Still having after shocks, son said something about 36 hours later you get another "big quake" ugggg...


----------



## JohnU (Sep 4, 2010)

Toni glad to hear you and everyone are ok.  Thoughts and prayers out to all of you during this time of tragedy.


----------



## chriselle (Sep 4, 2010)

Toni....I just logged on and saw this.  GLAD you guys are ok.  Living dead center on Japan's most active fault...Trust me...I know earthquakes WELL.  Just for interest sake, taking refuge in doorways is a no-no.  Dive under a table or even better BESIDE a table.  It's the best chance for having a small triangle of space should the building come down.  Again, glad you are ok.


----------



## Toni (Sep 5, 2010)

chriselle said:


> Just for interest sake, taking refuge in doorways is a no-no.  Dive under a table or even better BESIDE a table.  It's the best chance for having a small triangle of space should the building come down.  Again, glad you are ok.

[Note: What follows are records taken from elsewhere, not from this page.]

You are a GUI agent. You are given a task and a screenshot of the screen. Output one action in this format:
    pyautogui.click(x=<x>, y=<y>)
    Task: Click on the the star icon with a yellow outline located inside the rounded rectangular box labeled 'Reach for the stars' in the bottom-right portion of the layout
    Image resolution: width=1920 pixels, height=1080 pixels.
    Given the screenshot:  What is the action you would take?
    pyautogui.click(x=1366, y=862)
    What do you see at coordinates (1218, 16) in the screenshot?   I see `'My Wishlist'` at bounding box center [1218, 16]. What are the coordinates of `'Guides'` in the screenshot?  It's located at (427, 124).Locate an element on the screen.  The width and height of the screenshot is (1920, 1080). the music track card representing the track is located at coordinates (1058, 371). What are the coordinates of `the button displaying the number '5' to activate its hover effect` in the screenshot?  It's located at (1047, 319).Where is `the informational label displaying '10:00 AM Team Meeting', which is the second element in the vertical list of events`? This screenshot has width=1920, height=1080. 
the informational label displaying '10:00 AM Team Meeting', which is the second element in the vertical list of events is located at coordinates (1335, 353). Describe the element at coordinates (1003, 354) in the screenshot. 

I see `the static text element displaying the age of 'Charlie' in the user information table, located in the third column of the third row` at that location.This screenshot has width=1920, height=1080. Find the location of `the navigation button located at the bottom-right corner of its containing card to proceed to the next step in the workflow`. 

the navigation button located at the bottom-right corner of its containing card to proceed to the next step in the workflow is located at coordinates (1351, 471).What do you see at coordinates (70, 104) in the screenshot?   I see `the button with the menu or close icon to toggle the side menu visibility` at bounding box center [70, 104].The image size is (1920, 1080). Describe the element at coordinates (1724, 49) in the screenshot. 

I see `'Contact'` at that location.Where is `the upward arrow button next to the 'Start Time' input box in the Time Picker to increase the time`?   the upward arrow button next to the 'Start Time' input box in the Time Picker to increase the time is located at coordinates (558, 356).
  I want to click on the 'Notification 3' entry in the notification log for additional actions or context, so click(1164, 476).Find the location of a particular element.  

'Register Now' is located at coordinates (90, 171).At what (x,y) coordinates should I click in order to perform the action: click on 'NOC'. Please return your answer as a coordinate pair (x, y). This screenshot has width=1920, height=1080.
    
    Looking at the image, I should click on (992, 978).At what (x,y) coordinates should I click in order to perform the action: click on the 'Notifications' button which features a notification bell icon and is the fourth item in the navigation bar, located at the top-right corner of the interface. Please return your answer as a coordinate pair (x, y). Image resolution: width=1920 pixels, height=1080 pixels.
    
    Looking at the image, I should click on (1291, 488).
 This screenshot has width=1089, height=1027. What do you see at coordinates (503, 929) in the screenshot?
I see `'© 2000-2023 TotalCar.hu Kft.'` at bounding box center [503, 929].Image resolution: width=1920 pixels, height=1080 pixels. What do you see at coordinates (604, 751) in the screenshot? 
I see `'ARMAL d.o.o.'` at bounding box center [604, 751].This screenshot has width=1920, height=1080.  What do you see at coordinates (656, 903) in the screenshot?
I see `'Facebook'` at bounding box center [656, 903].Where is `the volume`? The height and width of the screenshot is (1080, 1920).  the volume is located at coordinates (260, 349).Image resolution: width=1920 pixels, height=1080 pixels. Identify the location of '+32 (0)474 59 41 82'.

Thanks Chris!! As for the door frame that was the husband making us do it, I would not know what to do hide under the bed?? Hopefully there wont be a next time, but if there is I am flipping over the couch and camping out under there!!


----------



## mranum (Sep 5, 2010)

Glad to hear you are and the family are doing well!  The good ole U-S of A is looking better now??:tongue:

I never experienced one but came close to that big one back in '89 in Frisco.  I was driving truck and had to make my delivery there that was scheduled for hours before it hit.  I was halfway back across Nevada when I actually heard about it, but that was before everyone had cell phones and my family was going nuts not knowing where I was.  It wasn't for another day or so before I called anyone just to bs a bit. Got my but chewed over that I can tell you.:biggrin:


Matt


----------



## johncrane (Sep 5, 2010)

Thank God your ok!  Mother earth's not happy at the moment, Fires! Earthquakes! Floods!:frown:


----------



## Jim15 (Sep 5, 2010)

Toni, glad you and the family are Ok. I saw in the paper where it open a new fault line in New Zealand.


----------



## jimm1 (Sep 5, 2010)

Glad to hear that ya'll are ok. Still, if we can help out, just let us know.


----------



## Ligget (Sep 5, 2010)

Glad you are OK too!


----------



## Toni (Sep 7, 2010)

Jim15 said:


> Toni, glad you and the family are Ok. I saw in the paper where it open a new fault line in New Zealand.



Jim it did apparently it was dormant for 15,000 years give or take.. I think its all the methane gas:biggrin:



jimm1 said:


> Glad to hear that ya'll are ok. Still, if we can help out, just let us know.


thank you!!



johncrane said:


> Thank God your ok!  Mother earth's not happy at the moment, Fires! Earthquakes! Floods!:frown:



Today they reported Wellington is having mud slides and you are having foods...must be something down under..


----------